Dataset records
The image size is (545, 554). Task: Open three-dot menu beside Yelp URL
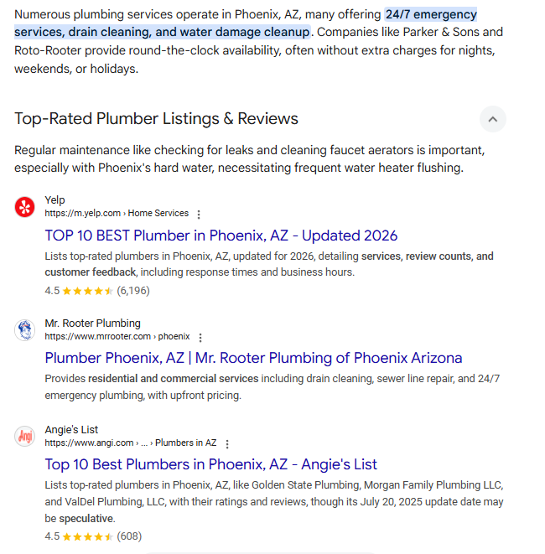point(199,214)
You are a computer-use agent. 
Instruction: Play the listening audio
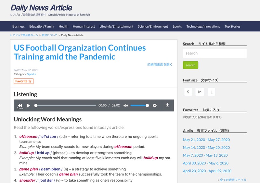pos(28,105)
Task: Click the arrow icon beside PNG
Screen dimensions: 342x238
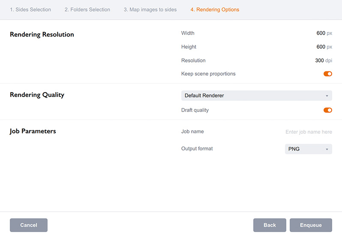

## ASSIGNMENT:
Only the lines from the one with "Task: Click the arrow icon beside PNG" through the last line above belong in the answer. Reproduce them exactly, without the pictures.

## TASK OUTPUT:
Task: Click the arrow icon beside PNG
Screen dimensions: 342x238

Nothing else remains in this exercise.